Two types of air pollution are monitored: particle and ozone pollution. Their levels are used as the basis for ranking metropolitan areas. For particle pollution, rankings are divided into year-round or annual average levels and short-term or 24-hour levels. Particle pollution refers to pollution due to pollutants composed of soot, diesel exhaust, chemicals, metals and aerosols. Ozone, on the other hand, is a gas that is formed as sunlight reacts with pollutants such as car emissions.
The cleanest U.S. city for ozone air pollution is Billings, MT, followed by Carson City, NV and Coeur d’Alene, ID. The most populous city among the top ten cleanest cities for ozone air pollution is Honolulu, HI, with a population of more than 900,000. Honolulu also ranks third among the top cleanest cities for long-term particle pollution.

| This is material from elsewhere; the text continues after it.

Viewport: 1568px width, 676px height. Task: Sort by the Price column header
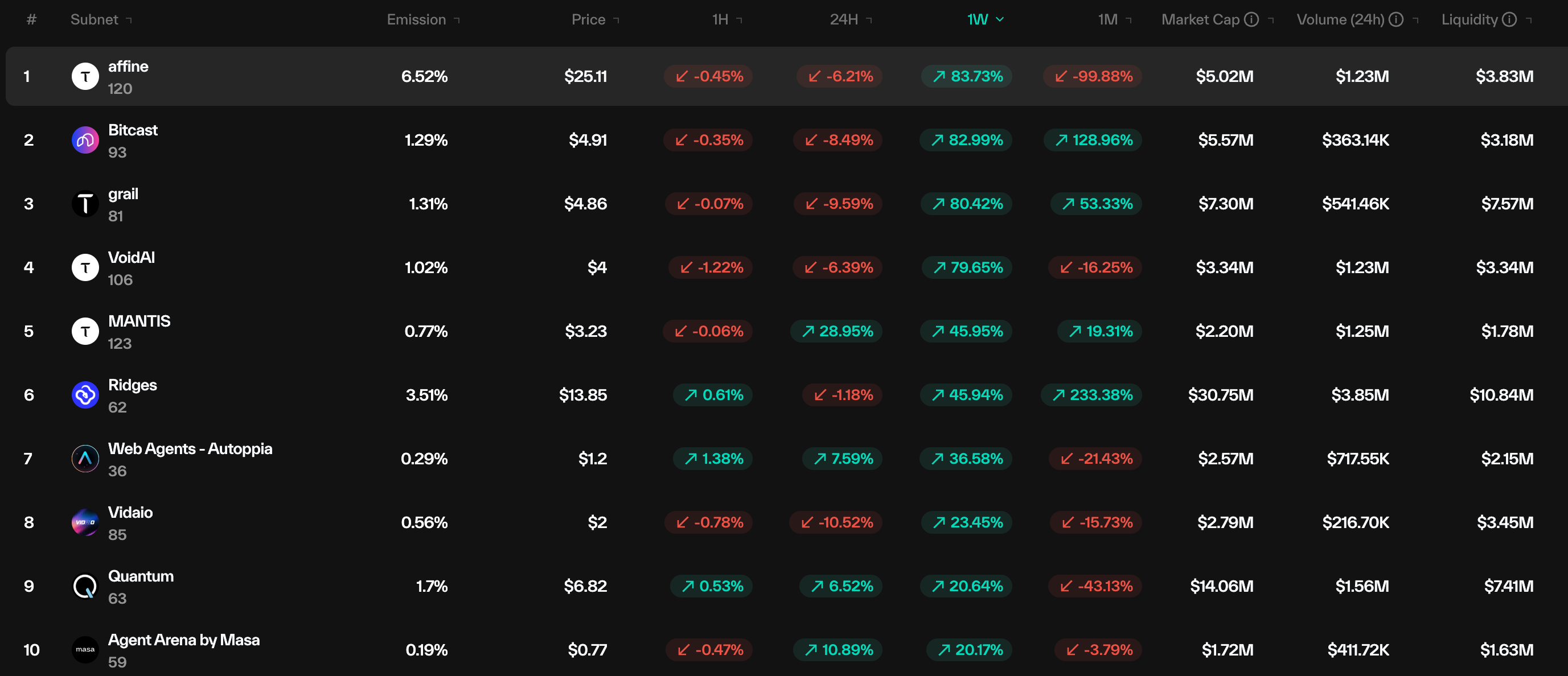[x=588, y=19]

In contrast, Los Angeles-Long Beach-Riverside, with a population of more than 17.7 million people, is ranked as the most ozone-polluted city in the United States, followed by Bakersfield, Visalla-Porterville and Fresno-Madera. The 4 most ozone-polluted cities are all in the state of California, and Los Angeles has held this ranking nine times over the last decade. The New York-Newark-Bridgeport area, distributed among the states of New York, New Jersey, Connecticut and Pennsylvania with a population of almost 22 million people, is ranked 17th. They are tied with the St.Louis-St. Charles-Farmington area in Missouri and Illinois.
Reuters UK estimates that 6 in 10 Americans – estimated at about a total of 186 million people – live with the dangers of air pollution. This is despite the fact that it has been almost 4 decades since the Clean Air Act was passed in 1970.